2005年11月17日、政府の国際組織犯罪等・国際テロ対策推進本部は、FATF(金融活動作業部会)勧告実施のための法律の整備の一環として、FIU(金融情報機関)を金融庁から警察庁に移管することを決定した。


この決定により想定される弁護士に対する「ゲートキーパー立法」は、弁護士・弁護士会の存立基盤である国家権力からの独立性を危うくし、弁護士・弁護士会に対する国民の信頼を損ね、弁護士制度の根幹を揺るがすものとなる。


よって、日本弁護士連合会(以下「日弁連」という)は、弁護士に対する「ゲートキーパー立法」を阻止するため、ゲートキーパー問題対策本部の体制を強化し、次のとおり運動方針を定め、行動をする。

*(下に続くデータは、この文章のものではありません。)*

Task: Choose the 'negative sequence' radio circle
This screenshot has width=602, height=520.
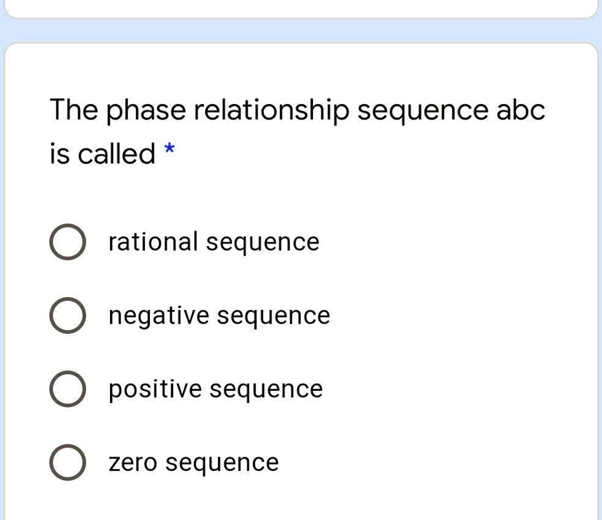Action: coord(67,316)
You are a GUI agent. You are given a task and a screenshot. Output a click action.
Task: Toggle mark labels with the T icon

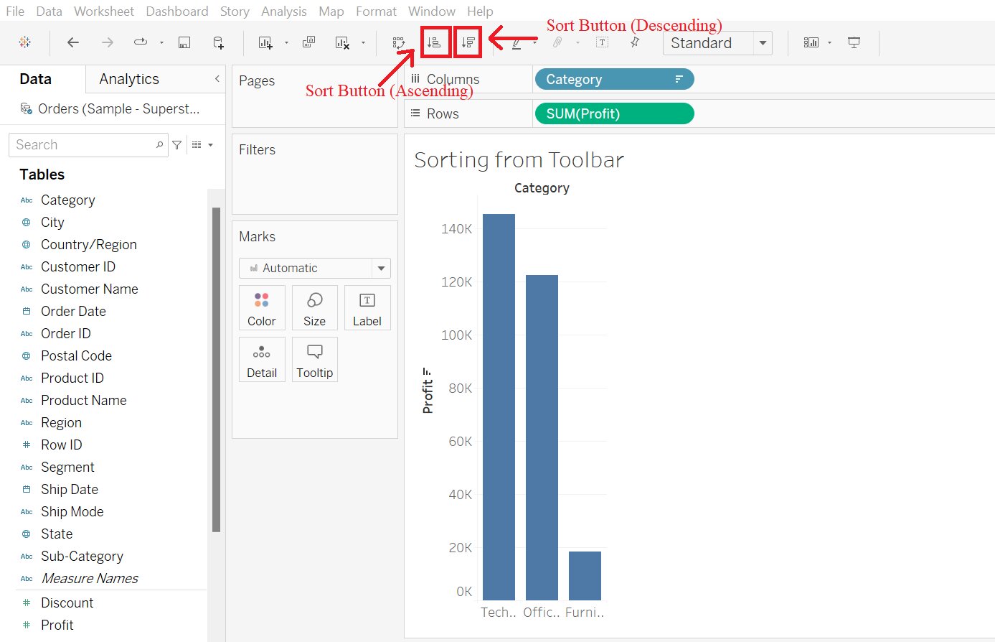(601, 42)
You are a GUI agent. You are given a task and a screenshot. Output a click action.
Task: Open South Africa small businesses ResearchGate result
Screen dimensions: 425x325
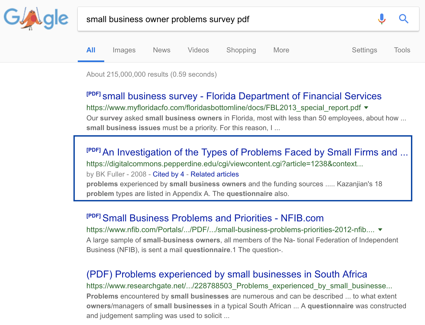(227, 274)
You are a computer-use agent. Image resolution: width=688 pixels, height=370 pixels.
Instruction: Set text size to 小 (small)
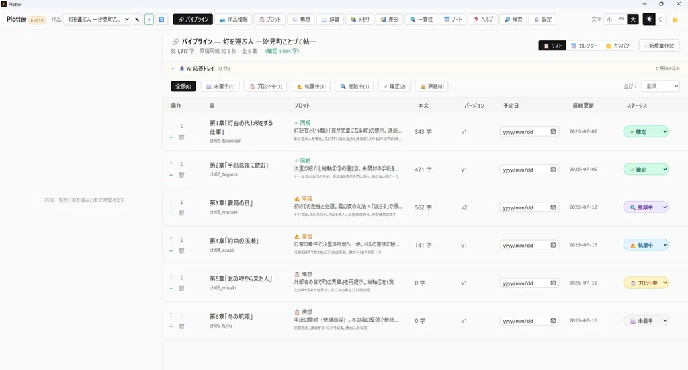(x=609, y=20)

  1. 弁護士に対する「ゲートキーパー立法」が弁護士制度の存在意義を危うくし、ひいては司法制度の基盤を突き崩す危険があることを訴える運動をねばり強く展開し、この運動が国民的支持を得ることを目指す。
  2. 政府及び政府機関に対し、弁護士に対する「ゲートキーパー立法」は、依頼者が真実を述べて弁護士から適切な助言を受けることによる法遵守の促進を阻害し、かえって立法目的に反する結果となることを訴え続ける。
  3. ゲートキーパー制度の弁護士への適用を阻止し、あるいは廃止を求めて活動している諸外国の弁護士会との連携をこれまで以上に強化する。
  4. 弁護士がマネーロンダリングやテロ資金の移動にいささかも関与することのないよう、会内における研修を更に強化して行う。